BAGHDAD — Iraqi Prime Minister Adel Abdul Mahdi announced Feb. 12 that the security situation in Kirkuk has been stabilized. However, Kurdish parties now say Kurdish peshmerga forces have returned to Kirkuk province — an area disputed by Arabs, Kurds and Turkmen.

The federal authorities led by former Prime Minister Haider al-Abadi restored control over Kirkuk and the disputed areas from peshmerga forces after the independence referendum of Kurdistan in October 2017. As a result, Kirkuk's former Kurdish Gov. Najmiddin Karim escaped, and Arab Gov. Rakan al-Jabouri was temporarily appointed.

Now that ties have been restored between Baghdad and Erbil and Kurds have become part of Abdul Mahdi’s government, given his strong ties with them, the Kurdish and Arab circles are talking about taking action to restore joint control between the central government and the Kurdistan Regional Government (KRG) over oil-rich Kirkuk.
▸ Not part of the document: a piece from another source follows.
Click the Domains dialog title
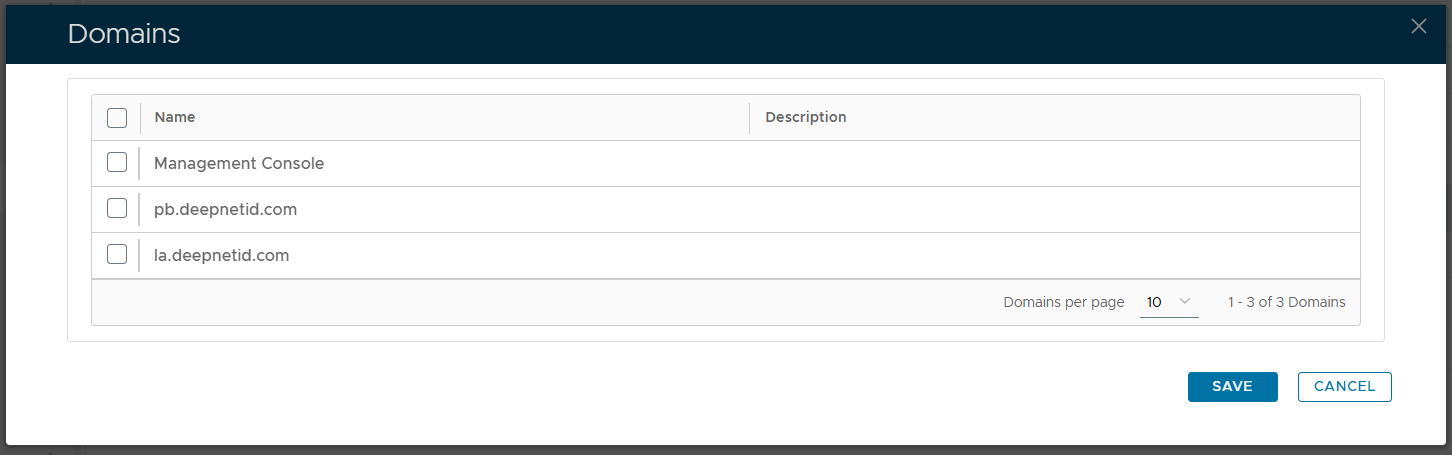[x=124, y=34]
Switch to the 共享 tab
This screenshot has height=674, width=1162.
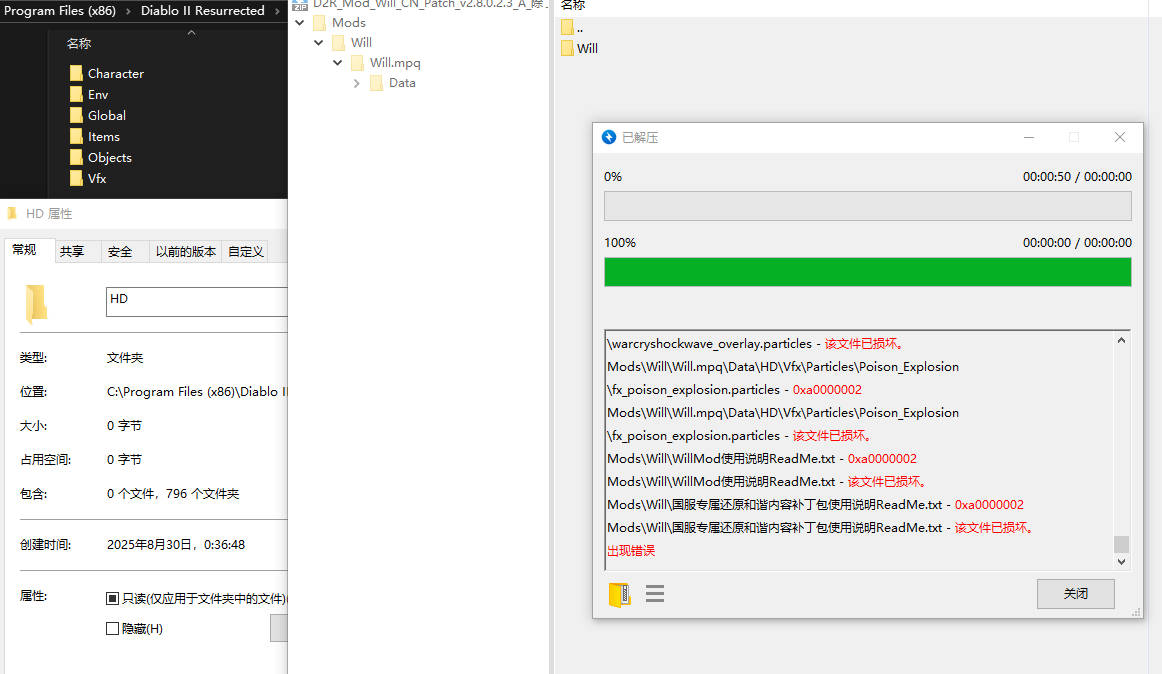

Such action first began Jan. 23 when Abdul Mahdi decided to withdraw anti-terrorism forces from Kirkuk and then peshmerga forces returned to the northern and western borders of the province. All of this happened after the leader of the Kurdistan Democratic Party (KDP), Massoud Barzani, visited Baghdad and met with Abdul Mahdi on Nov. 22, 2018. That visit was described as historic because it ended the boycott that followed the referendum and paved the way for many arrangements for the future of Kirkuk.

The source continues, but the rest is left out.